03. Scale Testing Scenarios — Real Issues I Faced and How I Solved Them
"Load testing a chatbot is fundamentally different from load testing a REST API. Every user message triggers a 4-model inference chain, 2-3 parallel service calls, a vector search, and a guardrails pipeline. At 50K concurrent sessions, bottlenecks showed up in places I never expected — DynamoDB hot partitions, Redis cache stampedes, and WebSocket connection ceilings. Here are the 7 worst scenarios I hit and how I fixed each one."
Scale Targets
| Metric | Normal | Peak (Prime Day) | What Breaks First |
|---|---|---|---|
| Concurrent sessions | ~50,000 | ~500,000 | WebSocket connections, Bedrock quota |
| Messages per second | ~5,000 | ~50,000 | Intent classifier throughput, DynamoDB writes |
| LLM calls per second | ~3,000 | ~30,000 | Bedrock throttling |
| P99 latency (first token) | < 1.5s | < 3s | Reranker queue depth |
| Availability | 99.9% | 99.9% | Circuit breaker cascades |
How I Ran Scale Tests
- Tool: Artillery.io for WebSocket + REST load generation, custom Python scripts for sustained-load LLM benchmarks
- Environment: Dedicated load-test environment mirroring production (same instance types, same Bedrock model configs, same DynamoDB table config)

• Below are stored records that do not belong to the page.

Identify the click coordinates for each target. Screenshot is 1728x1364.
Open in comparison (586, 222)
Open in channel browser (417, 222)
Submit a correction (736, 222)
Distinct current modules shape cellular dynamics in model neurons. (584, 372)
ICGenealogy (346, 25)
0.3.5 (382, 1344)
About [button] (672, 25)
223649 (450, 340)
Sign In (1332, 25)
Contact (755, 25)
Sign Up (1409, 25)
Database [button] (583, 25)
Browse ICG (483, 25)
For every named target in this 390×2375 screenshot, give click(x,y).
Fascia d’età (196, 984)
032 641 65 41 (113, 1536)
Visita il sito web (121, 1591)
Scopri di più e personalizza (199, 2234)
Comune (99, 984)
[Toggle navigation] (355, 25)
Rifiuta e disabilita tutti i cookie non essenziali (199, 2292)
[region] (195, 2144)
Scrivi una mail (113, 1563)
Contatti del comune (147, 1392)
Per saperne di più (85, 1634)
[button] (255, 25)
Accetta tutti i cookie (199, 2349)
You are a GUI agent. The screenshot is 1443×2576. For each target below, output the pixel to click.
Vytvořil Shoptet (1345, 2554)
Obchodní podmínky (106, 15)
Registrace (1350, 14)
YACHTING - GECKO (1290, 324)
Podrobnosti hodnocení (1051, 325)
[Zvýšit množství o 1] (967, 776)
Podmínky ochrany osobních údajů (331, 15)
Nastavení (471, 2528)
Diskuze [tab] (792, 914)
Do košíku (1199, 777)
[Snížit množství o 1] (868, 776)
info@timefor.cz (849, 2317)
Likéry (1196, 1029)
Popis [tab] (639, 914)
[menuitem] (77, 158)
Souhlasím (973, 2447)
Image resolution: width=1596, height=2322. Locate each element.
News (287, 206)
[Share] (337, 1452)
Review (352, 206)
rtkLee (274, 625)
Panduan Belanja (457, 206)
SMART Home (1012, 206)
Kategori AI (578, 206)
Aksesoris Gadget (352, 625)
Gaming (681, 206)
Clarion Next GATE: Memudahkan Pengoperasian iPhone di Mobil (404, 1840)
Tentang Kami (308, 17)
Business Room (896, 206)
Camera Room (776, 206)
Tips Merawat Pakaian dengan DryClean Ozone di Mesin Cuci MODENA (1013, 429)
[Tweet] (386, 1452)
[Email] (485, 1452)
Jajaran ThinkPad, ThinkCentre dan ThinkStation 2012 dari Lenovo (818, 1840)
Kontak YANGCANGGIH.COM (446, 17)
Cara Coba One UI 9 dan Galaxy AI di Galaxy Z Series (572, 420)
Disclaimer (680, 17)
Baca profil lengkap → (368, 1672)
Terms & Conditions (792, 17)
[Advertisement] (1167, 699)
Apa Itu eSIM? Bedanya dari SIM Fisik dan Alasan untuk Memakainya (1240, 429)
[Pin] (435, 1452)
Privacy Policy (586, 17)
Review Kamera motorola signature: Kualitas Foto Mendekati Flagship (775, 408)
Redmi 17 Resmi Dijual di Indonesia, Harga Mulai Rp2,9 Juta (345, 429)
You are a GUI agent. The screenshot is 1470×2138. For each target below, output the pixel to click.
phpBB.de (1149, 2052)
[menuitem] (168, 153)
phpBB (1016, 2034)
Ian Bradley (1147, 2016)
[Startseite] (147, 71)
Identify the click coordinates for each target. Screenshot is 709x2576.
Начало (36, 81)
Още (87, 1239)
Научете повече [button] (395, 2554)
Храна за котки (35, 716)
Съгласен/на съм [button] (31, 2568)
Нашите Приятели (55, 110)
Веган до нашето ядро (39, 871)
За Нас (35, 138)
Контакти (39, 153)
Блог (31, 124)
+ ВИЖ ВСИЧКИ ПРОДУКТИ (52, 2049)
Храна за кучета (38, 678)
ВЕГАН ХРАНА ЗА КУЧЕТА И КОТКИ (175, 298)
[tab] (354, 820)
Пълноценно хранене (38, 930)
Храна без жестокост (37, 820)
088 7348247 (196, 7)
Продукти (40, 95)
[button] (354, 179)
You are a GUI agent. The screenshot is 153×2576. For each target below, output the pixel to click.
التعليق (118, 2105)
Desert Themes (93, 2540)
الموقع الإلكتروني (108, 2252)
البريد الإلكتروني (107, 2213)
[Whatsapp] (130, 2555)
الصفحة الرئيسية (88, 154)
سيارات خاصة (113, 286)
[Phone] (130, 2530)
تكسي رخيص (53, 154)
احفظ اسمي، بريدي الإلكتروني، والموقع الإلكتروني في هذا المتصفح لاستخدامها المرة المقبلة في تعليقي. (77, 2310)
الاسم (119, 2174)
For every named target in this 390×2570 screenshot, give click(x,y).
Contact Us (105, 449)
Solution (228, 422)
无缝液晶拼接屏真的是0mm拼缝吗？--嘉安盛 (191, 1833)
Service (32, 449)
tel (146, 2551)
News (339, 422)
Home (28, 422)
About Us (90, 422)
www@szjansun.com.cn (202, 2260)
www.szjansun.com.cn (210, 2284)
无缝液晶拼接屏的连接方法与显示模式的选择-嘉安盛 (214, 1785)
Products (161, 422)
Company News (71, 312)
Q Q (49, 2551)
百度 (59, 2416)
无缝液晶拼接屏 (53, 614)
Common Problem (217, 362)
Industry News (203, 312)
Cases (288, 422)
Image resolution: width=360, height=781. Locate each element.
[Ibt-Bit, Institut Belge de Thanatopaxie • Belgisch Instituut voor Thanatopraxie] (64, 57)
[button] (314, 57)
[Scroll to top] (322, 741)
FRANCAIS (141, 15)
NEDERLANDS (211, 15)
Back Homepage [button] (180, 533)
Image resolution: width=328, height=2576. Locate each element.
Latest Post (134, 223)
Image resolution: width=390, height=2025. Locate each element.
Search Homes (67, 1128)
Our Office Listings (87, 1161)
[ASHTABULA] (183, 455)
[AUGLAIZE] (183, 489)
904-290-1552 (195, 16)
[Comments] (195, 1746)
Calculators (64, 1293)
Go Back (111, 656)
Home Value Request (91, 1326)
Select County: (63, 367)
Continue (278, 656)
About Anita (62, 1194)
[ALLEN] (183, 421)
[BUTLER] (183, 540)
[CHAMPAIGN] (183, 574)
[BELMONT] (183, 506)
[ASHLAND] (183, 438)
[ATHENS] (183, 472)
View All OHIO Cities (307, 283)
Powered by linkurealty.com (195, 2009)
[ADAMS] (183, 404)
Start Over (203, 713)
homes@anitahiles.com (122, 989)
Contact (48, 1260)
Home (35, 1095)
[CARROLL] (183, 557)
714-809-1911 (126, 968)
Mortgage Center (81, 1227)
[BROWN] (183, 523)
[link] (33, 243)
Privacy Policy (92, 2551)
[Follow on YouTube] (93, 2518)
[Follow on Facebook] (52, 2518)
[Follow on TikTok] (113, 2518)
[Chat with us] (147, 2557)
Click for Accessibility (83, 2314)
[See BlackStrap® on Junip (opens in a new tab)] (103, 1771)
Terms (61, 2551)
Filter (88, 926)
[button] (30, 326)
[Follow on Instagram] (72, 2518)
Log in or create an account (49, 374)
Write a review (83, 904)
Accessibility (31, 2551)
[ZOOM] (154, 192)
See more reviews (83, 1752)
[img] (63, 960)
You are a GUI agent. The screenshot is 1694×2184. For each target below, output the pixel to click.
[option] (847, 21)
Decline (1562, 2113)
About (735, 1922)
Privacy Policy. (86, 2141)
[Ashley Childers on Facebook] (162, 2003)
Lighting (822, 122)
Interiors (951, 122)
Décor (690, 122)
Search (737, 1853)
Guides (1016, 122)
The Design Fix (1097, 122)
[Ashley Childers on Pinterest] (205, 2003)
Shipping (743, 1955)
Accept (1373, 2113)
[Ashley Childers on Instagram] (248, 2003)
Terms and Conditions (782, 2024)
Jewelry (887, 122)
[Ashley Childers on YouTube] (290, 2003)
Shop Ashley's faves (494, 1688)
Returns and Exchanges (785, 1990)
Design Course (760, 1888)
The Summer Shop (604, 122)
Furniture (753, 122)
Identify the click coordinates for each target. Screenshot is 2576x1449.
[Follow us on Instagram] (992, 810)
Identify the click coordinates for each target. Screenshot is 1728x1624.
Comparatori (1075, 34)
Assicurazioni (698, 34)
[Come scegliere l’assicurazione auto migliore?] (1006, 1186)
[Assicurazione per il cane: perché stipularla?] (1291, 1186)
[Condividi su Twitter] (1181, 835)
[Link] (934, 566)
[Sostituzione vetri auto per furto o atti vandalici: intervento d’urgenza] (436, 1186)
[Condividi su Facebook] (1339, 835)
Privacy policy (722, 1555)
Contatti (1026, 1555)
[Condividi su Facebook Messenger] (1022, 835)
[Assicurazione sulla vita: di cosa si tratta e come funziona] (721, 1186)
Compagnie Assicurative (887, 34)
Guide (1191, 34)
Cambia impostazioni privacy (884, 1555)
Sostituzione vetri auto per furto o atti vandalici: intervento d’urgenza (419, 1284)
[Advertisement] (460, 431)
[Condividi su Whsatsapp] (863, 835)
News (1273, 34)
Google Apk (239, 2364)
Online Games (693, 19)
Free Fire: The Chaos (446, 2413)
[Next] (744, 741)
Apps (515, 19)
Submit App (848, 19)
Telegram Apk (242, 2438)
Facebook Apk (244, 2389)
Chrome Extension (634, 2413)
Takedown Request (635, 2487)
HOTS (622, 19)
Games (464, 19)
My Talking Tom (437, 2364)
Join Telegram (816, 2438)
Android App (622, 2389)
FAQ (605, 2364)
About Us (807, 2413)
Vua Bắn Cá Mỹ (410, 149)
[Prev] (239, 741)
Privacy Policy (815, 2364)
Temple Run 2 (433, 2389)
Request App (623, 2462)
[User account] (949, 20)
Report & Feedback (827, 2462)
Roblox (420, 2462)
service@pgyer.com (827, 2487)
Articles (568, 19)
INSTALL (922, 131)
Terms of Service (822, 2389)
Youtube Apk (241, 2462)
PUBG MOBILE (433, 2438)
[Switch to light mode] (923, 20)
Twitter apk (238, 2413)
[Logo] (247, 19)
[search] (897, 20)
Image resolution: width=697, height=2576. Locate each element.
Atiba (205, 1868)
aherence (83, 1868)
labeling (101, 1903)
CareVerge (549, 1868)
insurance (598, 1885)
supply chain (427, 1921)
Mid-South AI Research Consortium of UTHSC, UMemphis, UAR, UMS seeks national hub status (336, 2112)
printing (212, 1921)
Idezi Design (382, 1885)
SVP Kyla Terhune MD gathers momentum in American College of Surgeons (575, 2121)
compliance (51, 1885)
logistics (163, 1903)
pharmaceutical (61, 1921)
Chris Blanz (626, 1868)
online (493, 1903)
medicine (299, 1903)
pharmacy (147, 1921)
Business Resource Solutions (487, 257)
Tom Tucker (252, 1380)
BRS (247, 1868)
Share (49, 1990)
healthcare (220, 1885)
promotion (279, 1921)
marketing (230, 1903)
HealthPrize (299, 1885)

- Approach: Ramp from 0 to 10x normal load over 30 minutes, hold at peak for 60 minutes, then step down
- Monitoring: CloudWatch dashboards, X-Ray traces, custom Grafana panels for per-model latency breakdown
Scenario 1: Prime Day Traffic Spike (10x Load)
The Problem
During the first simulated Prime Day load test, I ramped from 5K to 50K messages/second. At around 20K msg/s, three things broke simultaneously:
- Bedrock returned 429 (ThrottlingException) — we exceeded our on-demand quota for Claude 3.5 Sonnet
- DynamoDB session writes started throttling — popular manga titles (new releases) created hot partition keys
- Lambda cold starts spiked — burst overflow from ECS to Lambda triggered 3-5 second cold starts
How I Solved It
| Problem | Solution | Result |
|---|---|---|
| Bedrock throttling | Purchased Provisioned Throughput for Sonnet (baseline) + kept on-demand for Haiku (overflow) | Zero throttling at 30K LLM calls/sec |
| DynamoDB hot partitions | Added a random suffix to partition keys for high-traffic sessions; enabled DynamoDB Adaptive Capacity | Throttle events dropped to zero |
| Lambda cold starts | Pre-warmed Lambda with scheduled pings every 5 min; set ECS scaling target at 60% CPU (triggers earlier) | Cold start P99 dropped from 5s to 0.8s |
Metrics After Fix
- P99 latency at 50K msg/s: 2.7s (under the 3s target)
- Error rate at peak: 0.12% (well under 1% threshold)
- Zero Bedrock throttling events during the subsequent load test
Scenario 2: Bedrock LLM Throttling Under Sustained Load
The Problem
Even after provisioning baseline throughput, sustained high-load periods (not spikes, but 2+ hours of elevated traffic) caused Bedrock timeout rates to climb to 8%. The issue was that on-demand overflow capacity had soft limits, and during peak periods many AWS customers competed for the same capacity pool.
How I Solved It
Priority queuing: I built a request priority system:
| Priority | Who | Model | Queue Behavior |
|---|---|---|---|
| P0 (critical) | Authenticated + Prime users | Claude 3.5 Sonnet | Served first, never dropped |
| P1 (normal) | Authenticated non-Prime | Claude 3.5 Sonnet | Served in order, retry once on timeout |
| P2 (best-effort) | Guest users | Claude Haiku (cheaper) | Downgrade to Haiku under pressure |
Semantic response caching: For common queries ("what's the return policy?", "do you have free shipping?"), I cached LLM responses in ElastiCache Redis keyed by a semantic hash of the query. Cache hit rate reached ~15%, directly reducing Bedrock call volume.
Haiku fallback: When Sonnet timeout rate exceeded 5% for 2 consecutive minutes, the orchestrator automatically routed simple intents (chitchat, order status formatting, FAQ) to Claude Haiku, which had far more available capacity and was 10x cheaper.
Metrics After Fix
- LLM timeout rate: < 0.5% (down from 8%)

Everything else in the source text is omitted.